(Set problem A) From the passage on Nexus CoPP and rate-limiters, copy the text starting at "CoPP in Nexus" and ending at "Band Channel (EOBC)".
(Set problem B) In the passage on Nexus CoPP and rate-limiters, what is the name of the default CoPP policy that NX-OS installs when a Nexus platform boots up?

(Extract to read)

Broadcast, non-IP packets: The following packets fall under this category:
Broadcast MAC + non-IP packet
Broadcast MAC + IP unicast
Multicast MAC + IP unicast
Remember that both the CoPP policy and rate-limiters are applied on per-module, per-forwarding engine (FE) basis.
Note
On the Nexus 7000 platform, CoPP policy is supported on all line cards except F1 series cards. F1 series cards exclusively use rate-limiters to protect the CPU. HWRL is supported on Nexus 7000/7700 and Nexus 9000 series platforms.
Example 3-59 displays the output of the command show hardware rate-limiters [module slot] to view the rate-limiter configuration and statistics per each line card module present in the chassis.
The Nexus 7000 series switches also enable you to view the rate-limiters for the SUP bound traffic and its usage. Different modules determine what exceptions match each rate-limiter. These differences are viewed using the command show hardware internal forwarding rate-limiter usage [module slot]. Example 3-60 displays the output of this command, showing not only the different rate-limiters but also which packet streams or rate-limiters are handled by either CoPP or the L2 or L3 rate-limiters.
Information about specific exceptions is seen using the command show hardware internal forwarding l3 asic exceptions exception detail [module slot].
The configuration settings for both l2 and l3 ASIC rate-limiters are viewed using the command show hardware internal forwarding [l2 | l3] asic rate-limiter rl-name detail [module slot], where the rl-name variable is the name of the rate-limiter. Example 3-61 displays the output for L3 ASIC exceptions, as well as the L2 and L3 rate-limiters. The first output shows the configuration and statistics for packets that fail the RPF check. The second and third outputs show the rate-limiter and exception configuration for packets that fail the MTU check.
CoPP in Nexus platforms is also implemented in hardware, which helps protects the supervisor from DoS attacks. It controls the rate at which the packets are allowed to reach the supervisor CPU. Remember that traffic hitting the CPU on the supervisor module comes in through four paths:
In-band interfaces for traffic sent by the line cards
Management interface
Control and monitoring processor (CMP) interface, which is used for the console
Ethernet Out of Band Channel (EOBC)
Only the traffic sent through the in-band interface is sent to the CoPP because this is the only traffic that reaches the supervisor module though different forwarding engines (FE) on the line cards. CoPP policing is implemented individually on each FE.
When any Nexus platform boots up, the NX-OS installs a default CoPP policy named copp-system-policy. NX-OS also comes with different profile settings for CoPP, to provide different protection levels to the system. These CoPP profiles include the following:
Strict: Defines a BC value of 250 ms for regular classes and 1000 ms for the important class.

(Dataset extract)
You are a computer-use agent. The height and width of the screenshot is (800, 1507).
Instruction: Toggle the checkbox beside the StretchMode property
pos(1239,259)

(Correct response A)
CoPP in Nexus platforms is also implemented in hardware, which helps protects the supervisor from DoS attacks. It controls the rate at which the packets are allowed to reach the supervisor CPU. Remember that traffic hitting the CPU on the supervisor module comes in through four paths:
In-band interfaces for traffic sent by the line cards
Management interface
Control and monitoring processor (CMP) interface, which is used for the console
Ethernet Out of Band Channel (EOBC)

(Correct response B) copp-system-policy